More than 80,000 Katrina evacuees live in metropolitan Atlanta. Many have assimilated more successfully here than have evacuees in Houston and San Antonio, according to a recent national study by the Appleseed Foundation, a nonprofit social advocacy group.
Evacuees in Atlanta have been particularly successful, the report said, because many of them "self-evacuated" as they already had friends or family in the city.
Atlanta also attracted some Katrina evacuees because of its reputation as a progressive black city.
A large number of evacuees settled in DeKalb County, the second-most affluent predominantly African American county in the nation.
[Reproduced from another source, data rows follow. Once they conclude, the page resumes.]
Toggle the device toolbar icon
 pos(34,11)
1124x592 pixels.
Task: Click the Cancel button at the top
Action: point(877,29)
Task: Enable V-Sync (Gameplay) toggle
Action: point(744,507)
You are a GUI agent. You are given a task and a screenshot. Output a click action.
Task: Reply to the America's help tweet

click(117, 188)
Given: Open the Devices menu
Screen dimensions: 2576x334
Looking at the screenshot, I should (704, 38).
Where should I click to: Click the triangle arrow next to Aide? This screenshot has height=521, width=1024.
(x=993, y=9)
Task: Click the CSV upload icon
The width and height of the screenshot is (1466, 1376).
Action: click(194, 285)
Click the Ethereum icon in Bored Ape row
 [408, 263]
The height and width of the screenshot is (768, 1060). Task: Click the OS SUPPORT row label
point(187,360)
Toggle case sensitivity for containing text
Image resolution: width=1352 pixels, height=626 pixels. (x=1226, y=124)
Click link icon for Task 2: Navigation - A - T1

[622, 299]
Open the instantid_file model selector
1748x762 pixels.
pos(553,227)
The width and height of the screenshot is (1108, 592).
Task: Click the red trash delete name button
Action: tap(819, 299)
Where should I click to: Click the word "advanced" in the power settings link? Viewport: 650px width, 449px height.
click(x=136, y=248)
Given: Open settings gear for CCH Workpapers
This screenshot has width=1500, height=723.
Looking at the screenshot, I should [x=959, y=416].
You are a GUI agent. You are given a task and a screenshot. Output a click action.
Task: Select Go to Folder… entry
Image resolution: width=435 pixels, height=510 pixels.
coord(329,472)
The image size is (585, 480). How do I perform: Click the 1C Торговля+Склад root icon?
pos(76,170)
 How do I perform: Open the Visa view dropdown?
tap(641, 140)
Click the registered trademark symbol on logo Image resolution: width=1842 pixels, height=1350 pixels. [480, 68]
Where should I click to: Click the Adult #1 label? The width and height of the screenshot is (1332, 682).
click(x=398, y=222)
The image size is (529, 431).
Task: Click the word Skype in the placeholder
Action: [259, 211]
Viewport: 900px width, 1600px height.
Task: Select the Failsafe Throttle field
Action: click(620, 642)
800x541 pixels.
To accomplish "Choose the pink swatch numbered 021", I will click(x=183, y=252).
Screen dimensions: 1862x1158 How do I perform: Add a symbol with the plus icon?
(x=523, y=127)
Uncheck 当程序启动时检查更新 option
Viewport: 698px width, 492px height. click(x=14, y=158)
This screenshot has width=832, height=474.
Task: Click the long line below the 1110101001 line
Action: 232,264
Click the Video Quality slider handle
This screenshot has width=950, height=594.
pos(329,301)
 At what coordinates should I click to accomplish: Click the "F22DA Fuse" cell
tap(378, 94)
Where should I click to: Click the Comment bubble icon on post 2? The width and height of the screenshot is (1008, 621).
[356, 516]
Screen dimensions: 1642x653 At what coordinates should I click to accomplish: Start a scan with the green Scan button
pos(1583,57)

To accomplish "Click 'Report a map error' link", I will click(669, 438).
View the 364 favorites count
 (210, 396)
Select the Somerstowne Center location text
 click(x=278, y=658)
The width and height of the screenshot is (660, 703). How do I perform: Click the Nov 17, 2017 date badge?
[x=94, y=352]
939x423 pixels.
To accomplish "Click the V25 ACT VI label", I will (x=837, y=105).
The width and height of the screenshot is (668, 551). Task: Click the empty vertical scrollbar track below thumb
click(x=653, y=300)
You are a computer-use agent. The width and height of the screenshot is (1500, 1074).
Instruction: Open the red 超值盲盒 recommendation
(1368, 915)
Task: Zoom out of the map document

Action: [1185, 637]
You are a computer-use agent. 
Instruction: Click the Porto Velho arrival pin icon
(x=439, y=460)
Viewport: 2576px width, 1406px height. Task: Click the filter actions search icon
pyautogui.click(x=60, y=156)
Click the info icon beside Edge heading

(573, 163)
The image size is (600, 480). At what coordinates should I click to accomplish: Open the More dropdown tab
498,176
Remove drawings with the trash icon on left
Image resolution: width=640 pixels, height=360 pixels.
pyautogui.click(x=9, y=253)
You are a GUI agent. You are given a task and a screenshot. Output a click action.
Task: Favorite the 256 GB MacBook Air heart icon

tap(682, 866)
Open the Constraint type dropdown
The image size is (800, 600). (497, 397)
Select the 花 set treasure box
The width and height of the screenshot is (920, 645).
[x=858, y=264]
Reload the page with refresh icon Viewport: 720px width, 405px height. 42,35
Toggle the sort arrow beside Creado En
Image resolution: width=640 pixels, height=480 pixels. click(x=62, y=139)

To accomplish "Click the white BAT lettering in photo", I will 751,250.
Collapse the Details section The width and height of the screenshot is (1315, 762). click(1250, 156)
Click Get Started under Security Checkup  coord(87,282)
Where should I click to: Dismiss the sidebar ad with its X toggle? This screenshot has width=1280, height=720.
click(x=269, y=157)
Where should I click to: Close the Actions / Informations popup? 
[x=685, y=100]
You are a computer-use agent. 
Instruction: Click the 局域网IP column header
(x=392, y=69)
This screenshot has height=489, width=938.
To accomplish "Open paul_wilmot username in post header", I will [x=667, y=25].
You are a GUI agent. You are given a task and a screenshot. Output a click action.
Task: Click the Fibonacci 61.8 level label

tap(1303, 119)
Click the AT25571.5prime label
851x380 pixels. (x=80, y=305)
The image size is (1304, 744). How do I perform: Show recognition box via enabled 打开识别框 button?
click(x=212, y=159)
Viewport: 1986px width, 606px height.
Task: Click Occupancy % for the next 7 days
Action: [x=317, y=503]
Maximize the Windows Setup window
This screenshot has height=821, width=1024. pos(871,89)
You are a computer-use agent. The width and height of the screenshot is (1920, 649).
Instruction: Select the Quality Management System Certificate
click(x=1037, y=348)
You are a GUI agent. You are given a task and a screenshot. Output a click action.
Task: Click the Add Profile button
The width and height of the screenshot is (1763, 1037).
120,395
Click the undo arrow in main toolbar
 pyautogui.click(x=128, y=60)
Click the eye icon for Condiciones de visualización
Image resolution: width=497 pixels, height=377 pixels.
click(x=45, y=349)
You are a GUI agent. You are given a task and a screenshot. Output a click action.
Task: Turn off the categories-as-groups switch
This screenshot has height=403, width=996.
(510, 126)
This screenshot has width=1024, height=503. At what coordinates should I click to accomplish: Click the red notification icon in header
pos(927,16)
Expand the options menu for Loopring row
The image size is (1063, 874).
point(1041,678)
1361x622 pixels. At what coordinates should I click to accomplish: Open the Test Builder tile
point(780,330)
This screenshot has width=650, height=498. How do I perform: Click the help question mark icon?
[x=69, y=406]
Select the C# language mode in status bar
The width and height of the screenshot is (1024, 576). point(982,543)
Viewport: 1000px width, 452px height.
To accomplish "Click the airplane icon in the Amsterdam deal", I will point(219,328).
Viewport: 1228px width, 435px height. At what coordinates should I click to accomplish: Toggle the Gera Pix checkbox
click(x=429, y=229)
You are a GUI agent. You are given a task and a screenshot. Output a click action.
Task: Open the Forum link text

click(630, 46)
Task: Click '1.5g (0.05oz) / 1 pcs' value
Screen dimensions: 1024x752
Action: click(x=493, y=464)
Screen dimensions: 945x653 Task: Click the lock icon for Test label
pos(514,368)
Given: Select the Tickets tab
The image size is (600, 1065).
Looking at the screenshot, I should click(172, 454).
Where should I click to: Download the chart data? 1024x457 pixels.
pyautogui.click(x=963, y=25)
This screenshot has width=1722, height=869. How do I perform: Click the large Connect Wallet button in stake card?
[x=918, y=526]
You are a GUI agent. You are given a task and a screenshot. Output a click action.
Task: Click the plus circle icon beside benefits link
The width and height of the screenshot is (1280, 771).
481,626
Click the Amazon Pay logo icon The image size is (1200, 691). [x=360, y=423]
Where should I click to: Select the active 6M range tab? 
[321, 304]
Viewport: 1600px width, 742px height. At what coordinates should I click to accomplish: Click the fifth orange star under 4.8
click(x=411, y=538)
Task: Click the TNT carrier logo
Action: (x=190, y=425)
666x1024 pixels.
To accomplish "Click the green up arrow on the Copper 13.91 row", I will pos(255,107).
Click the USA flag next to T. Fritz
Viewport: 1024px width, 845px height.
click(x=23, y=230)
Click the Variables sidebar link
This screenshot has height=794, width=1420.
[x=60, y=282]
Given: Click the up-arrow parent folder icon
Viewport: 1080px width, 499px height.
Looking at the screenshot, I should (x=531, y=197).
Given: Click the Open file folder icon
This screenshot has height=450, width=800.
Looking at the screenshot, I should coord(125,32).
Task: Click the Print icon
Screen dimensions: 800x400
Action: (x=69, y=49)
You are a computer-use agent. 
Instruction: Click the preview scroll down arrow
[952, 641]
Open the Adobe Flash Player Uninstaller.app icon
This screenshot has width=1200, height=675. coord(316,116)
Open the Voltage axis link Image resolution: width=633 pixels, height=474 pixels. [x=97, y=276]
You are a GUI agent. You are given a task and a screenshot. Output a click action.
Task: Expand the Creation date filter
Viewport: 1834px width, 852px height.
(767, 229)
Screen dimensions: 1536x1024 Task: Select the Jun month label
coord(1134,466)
In 2005, Black Enterprise magazine ranked Atlanta the "Best City for African Americans to Live, Work and Play," based on entrepreneurial opportunities, earnings potential, business, housing and education.
But many Katrina evacuees -- particularly older people -- are struggling.
"I look at the city and I think when I was younger I would have been all over the place, but at this stage in my life my energy level has disappeared," said Robinson, the woman given a lift at the rally.
She ran a hair salon in east New Orleans for 25 years, but said she didn't feel motivated to open a new one here.
After finding work in October, Robinson was laid off in January and said she had gone into "panic mode."
In recent job interviews, she has found herself breaking out in sweats, too agitated to write, and crying.
"I thought I was OK, but this stuff has affected me more than I realized," she said.
Tyrone Paramore, an outreach worker for Project Hope, which offers crisis counseling to Katrina evacuees, said he was starting to see more and more mental health problems, particularly as the first anniversary of Hurricane Katrina approached.
"A lot of these survivors are saying they didn't have mental health issues before," he said.
At the end of the day, clusters of Katrina evacuees stood outside the headquarters waiting for buses in the hot sun.
Emma Johnson, 59, smiled dreamily as she waited for a bus to take her to the train station. "It was a nice day," she said. "It helped lift my spirits."
Still, Johnson, who used to work for New Orleans' Department of Safety and Permits and has struggled to find a job in Atlanta, said she had hoped more employers would be at the event.
"I guess once I start working, I'll think of Atlanta as a land of opportunity," she said.